Paper Trail

Second season of High Fidelity, now canceled, was to focus on Cherise


Da'Vine Joy Randolph in High Fidelity

Many books that were delayed last spring and this summer have been rescheduled for release this fall. On top of that, there has been, over the summer, a 12 percent spike in print-book sales. Now, Alexandra Alter reports at the New York Times, publishers are facing a significant challenge: “how to print all those books.” “Knopf and Pantheon are shifting the release of more than a dozen fall titles, including a memoir by the cookbook author Deborah Madison and a biography of Sylvia Plath, due to ‘severe capacity issues with our printing partners.’ The imprints are also delaying fiction by Robert Harris, Martin Amis, Jo Nesbo, Alexander McCall Smith and Tom Bissell, whose story collection, Creative Types, is being bumped to 2021.”
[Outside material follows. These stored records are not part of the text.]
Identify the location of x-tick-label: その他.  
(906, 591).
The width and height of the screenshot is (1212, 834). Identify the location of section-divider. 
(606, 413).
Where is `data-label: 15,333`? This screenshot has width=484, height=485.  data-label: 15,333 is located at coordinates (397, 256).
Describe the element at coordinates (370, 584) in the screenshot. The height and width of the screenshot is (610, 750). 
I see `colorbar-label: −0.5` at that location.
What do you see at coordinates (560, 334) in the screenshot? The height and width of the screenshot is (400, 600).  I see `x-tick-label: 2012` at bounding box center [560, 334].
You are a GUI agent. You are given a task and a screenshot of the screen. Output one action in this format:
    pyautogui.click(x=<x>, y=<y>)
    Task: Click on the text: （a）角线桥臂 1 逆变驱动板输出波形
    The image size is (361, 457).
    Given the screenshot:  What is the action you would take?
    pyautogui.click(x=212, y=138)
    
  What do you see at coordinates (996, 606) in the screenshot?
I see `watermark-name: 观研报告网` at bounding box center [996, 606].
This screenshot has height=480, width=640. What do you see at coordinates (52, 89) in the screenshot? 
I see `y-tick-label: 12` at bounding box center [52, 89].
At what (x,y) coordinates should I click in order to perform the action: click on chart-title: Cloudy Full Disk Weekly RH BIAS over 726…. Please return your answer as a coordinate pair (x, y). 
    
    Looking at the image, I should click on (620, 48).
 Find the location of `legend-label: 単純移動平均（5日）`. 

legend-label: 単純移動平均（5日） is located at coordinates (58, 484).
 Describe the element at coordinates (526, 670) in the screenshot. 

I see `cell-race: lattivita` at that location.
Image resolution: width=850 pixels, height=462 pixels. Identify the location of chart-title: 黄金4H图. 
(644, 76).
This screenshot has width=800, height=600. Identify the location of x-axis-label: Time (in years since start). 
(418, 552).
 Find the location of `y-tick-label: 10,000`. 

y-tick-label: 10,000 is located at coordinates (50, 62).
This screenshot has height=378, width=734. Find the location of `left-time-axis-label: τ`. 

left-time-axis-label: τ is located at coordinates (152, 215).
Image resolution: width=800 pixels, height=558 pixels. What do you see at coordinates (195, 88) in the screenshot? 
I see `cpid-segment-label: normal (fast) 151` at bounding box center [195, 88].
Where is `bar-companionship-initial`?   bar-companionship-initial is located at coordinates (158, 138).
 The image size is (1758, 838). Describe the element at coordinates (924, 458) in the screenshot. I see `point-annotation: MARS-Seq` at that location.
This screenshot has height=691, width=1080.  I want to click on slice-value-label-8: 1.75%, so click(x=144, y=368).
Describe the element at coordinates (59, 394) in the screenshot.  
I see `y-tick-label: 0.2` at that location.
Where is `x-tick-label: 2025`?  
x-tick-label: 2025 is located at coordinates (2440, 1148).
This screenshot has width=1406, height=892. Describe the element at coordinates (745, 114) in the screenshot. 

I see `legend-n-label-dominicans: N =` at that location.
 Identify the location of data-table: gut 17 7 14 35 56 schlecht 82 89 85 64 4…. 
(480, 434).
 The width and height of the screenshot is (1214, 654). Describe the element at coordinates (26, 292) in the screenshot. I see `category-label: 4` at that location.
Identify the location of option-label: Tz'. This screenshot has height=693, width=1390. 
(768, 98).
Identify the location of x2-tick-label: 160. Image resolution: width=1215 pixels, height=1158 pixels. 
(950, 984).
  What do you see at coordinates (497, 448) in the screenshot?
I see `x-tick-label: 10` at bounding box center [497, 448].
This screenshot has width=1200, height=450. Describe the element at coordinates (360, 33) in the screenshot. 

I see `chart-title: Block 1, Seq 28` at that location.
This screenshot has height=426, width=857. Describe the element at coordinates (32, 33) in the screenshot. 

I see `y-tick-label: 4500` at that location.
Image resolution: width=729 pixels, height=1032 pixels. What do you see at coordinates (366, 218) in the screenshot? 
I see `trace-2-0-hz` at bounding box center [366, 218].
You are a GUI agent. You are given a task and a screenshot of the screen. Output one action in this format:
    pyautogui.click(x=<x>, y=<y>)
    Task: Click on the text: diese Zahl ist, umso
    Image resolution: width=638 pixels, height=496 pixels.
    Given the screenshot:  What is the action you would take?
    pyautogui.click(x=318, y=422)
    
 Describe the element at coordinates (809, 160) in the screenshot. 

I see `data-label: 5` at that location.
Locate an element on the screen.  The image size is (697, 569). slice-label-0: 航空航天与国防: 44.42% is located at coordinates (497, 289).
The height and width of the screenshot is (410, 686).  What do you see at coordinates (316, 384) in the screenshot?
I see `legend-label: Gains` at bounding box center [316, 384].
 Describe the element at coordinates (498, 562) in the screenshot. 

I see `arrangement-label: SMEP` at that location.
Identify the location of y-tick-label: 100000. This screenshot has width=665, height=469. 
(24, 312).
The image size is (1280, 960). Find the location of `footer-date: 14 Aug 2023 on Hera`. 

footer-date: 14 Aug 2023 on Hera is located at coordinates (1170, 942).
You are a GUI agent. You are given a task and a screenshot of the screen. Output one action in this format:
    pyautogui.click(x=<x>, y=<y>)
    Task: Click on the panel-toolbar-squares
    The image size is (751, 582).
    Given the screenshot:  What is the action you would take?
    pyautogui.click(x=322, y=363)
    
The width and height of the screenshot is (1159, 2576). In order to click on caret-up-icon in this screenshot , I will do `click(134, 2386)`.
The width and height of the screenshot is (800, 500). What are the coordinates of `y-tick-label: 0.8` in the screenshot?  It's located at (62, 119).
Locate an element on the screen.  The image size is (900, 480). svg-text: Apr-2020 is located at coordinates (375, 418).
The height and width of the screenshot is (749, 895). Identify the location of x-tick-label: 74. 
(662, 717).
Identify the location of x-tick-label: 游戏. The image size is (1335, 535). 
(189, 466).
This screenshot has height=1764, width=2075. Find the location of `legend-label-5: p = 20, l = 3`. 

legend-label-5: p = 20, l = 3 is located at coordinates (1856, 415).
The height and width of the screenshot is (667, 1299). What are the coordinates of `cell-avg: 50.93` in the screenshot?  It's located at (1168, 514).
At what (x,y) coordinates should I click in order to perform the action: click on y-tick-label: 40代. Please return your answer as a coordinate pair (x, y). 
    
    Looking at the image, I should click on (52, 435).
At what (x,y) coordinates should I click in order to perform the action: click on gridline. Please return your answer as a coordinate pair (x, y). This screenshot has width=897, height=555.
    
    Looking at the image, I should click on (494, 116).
Thelma Young-Lutunatabua is launching a new online space and newsletter called Radical Reimaginings, which will offer an exchange of views that look “beyond dystopia.” “What the history of the world will look like is up to us to create,” Young-Lutunatabua writes. “In the face of the climate crisis and other social injustices, the future looks uncertain. Radical Reimagining, though, believes we can hold off the abyss of a techno-dystopian future. . . . People are hungry for new mythologies, more accurate histories. They’re tearing down statues and proclaiming that the truths we’ve been told are not the ones we need to pass on. This is a time when the stories we tell each other matter. Our imaginations can act as compasses to help us point the way forward.”

According to a study conducted by researchers at Carnegie Mellon University’s Center for Informed Democracy & Social Cybersecurity, bots may account for almost half of the Twitter accounts advocating for the reopening of America.

The second season of Hulu’s adaptation of Nick Hornby’s novel High Fidelity, which was recently canceled, “was going to make Cherise [played by Da’Vine Joy Randolph] the main character.” Zoe Kravitz, one of the show’s stars, has commented: “It’s cool. At least Hulu has a ton of other shows starring women of color we can watch. Oh wait.”

Elizabeth Egan gives you the “seven takeaways” from Melania and Me, an “epic tell-all” memoir by the First Lady’s ex-friend Stephanie Winston Wolkoff, which will be released on Tuesday.